Cemiplimab parenteral
- Drugs List
- Therapeutic Indications
- Dosage
- Administration
- Contraindications
- Precautions and Warnings
- Pregnancy and Lactation
- Side Effects
- Monograph
Presentation
Parenteral formulations of cemiplimab.
Drugs List
Therapeutic Indications
Uses
Advanced/metastatic non-small cell lung cancer as monotherapy
Basal cell carcinoma
Squamous cell carcinoma
Monotherapy for adult patients with metastatic or locally advanced cutaneous squamous cell carcinoma ineligible for curative surgery of curative radiation.
Monotherapy for adult patients with locally advanced or metastatic basal cell carcinoma who have progressed on or are intolerant to a hedgehog pathway inhibitor (HHI).
Monotherapy for the first-line treatment of adult patients with non-small cell lung cancer (NSCLC) expressing PD-L1, with no EGFR, ALK or ROS1 aberrations, who have locally advanced NSCLC who are not candidates for definitive chemoradiation or have metastatic NSCLC.
Dosage
Adults
350mg every 3 weeks, administered by intravenous infusion over 30 minutes.
Additional Dosage Information
No dose reductions are recommended. Dose delay or discontinuation may be required based on individual safety and tolerability.
The use of systemic corticosteroids or immunosuppressants before starting cemiplimab, except for physiological doses of systemic corticosteroid (less than or equal to 10mg/day prednisone or equivalent), should be avoided because of their potential interference with the pharmacodynamic activity and efficacy of cemiplimab. However, systemic corticosteroids or other immunosuppressants can be used after starting cemiplimab to treat immune-related adverse reactions.
Treatment modifications
Pneumonitis
Grade 2: Interrupt treatment. Initial dose of 1 to 2 mg/kg/day prednisone or equivalent followed by a taper. Resume treatment if pneumonitis improves and remains at Grade 0 to 1 after corticosteroid taper to less than or equal to 10 mg/day prednisone or equivalent.
Grade 3 or 4 or recurrent grade 2: Permanently discontinue treatment. Initial dose of 2 to 4 mg/kg/day prednisone or equivalent followed by a taper.
Colitis
Grade 2 or 3: Interrupt treatment. Initial dose of 1 to 2 mg/kg/day prednisone or equivalent followed by a taper. Resume treatment if colitis or diarrhoea improves and remains at Grade 0 to 1 after corticosteroid taper to less than or equal to 10 mg/day prednisone or equivalent.

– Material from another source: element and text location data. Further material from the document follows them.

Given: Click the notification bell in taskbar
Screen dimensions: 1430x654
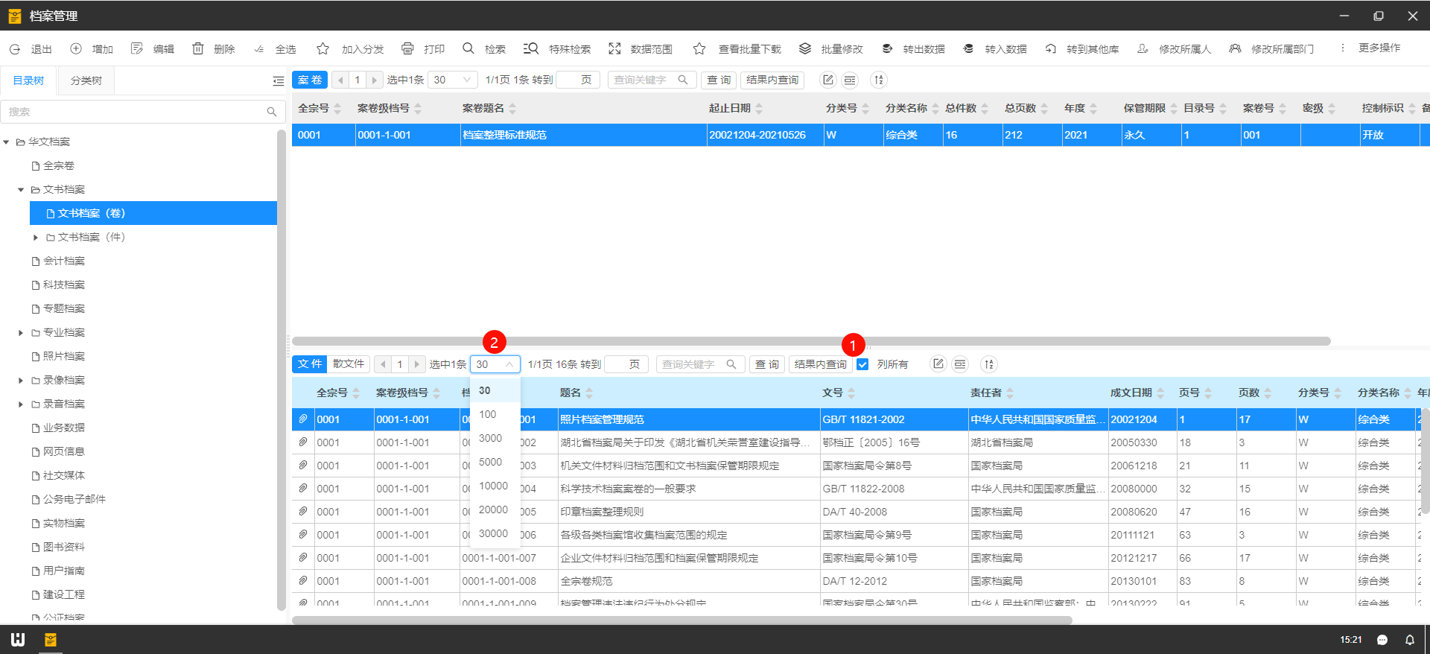Looking at the screenshot, I should coord(1410,640).
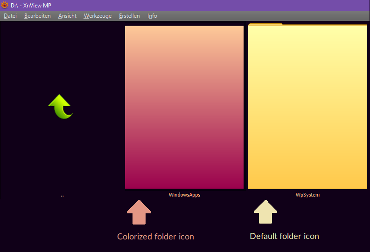Click the green parent folder up arrow

tap(61, 106)
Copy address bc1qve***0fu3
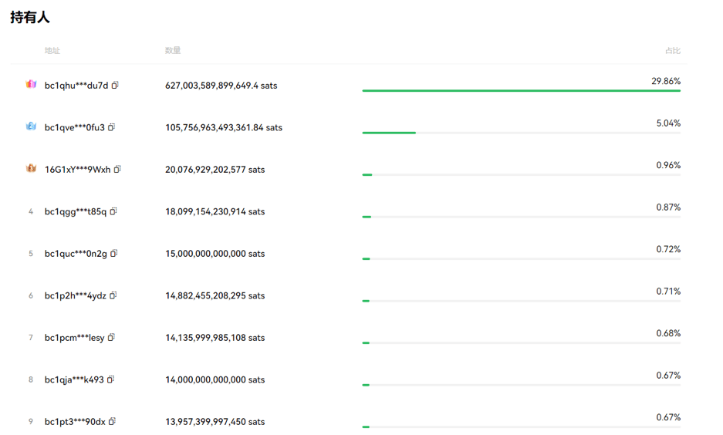This screenshot has width=723, height=435. coord(111,127)
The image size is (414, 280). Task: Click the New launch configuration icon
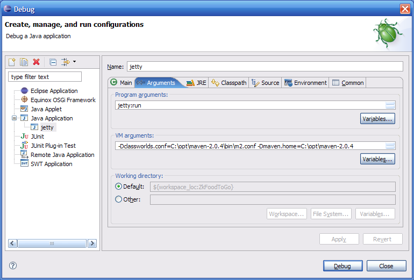[12, 62]
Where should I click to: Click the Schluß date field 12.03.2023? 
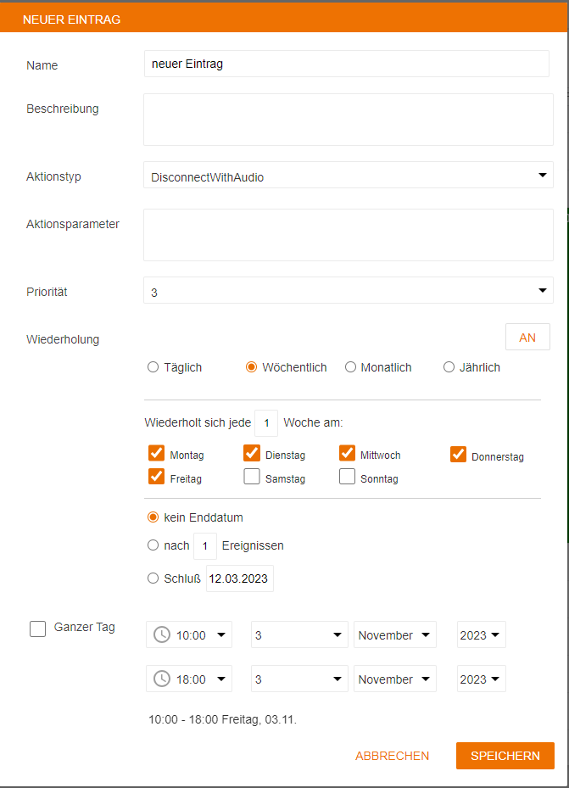click(x=240, y=578)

Grade 4 or recurrent grade 3: Permanently discontinue treatment. Initial dose of 1 to 2 mg/kg/day prednisone or equivalent followed by a taper.
Hepatitis
Grade 2 with AST or ALT between 3 to 5 times upper limit of normal: Interrupt treatment. Initial dose of 1 to 2 mg/kg/day prednisone or equivalent followed by a taper. Resume treatment if hepatitis improves and remains at Grade 0 to 1 after corticosteroid taper to less than or equal to 10 mg/day prednisone or equivalent or returns to baseline AST or ALT after completion of corticosteroid taper.
Total bilirubin greater between 1.5 to 3 times upper limit of normal: Interrupt treatment. Initial dose of 1 to 2 mg/kg/day prednisone or equivalent followed by a taper. Resume treatment if hepatitis improves and remains at Grade 0 to 1 after corticosteroid taper to less than or equal to 10 mg/day prednisone or equivalent or returns to baseline AST or ALT after completion of corticosteroid taper.
Grade 3 or greater with AST or ALT greater than 5 times upper limit of normal: Permanently discontinue treatment. Initial dose of 1 to 2 mg/kg/day prednisone or equivalent followed by a taper.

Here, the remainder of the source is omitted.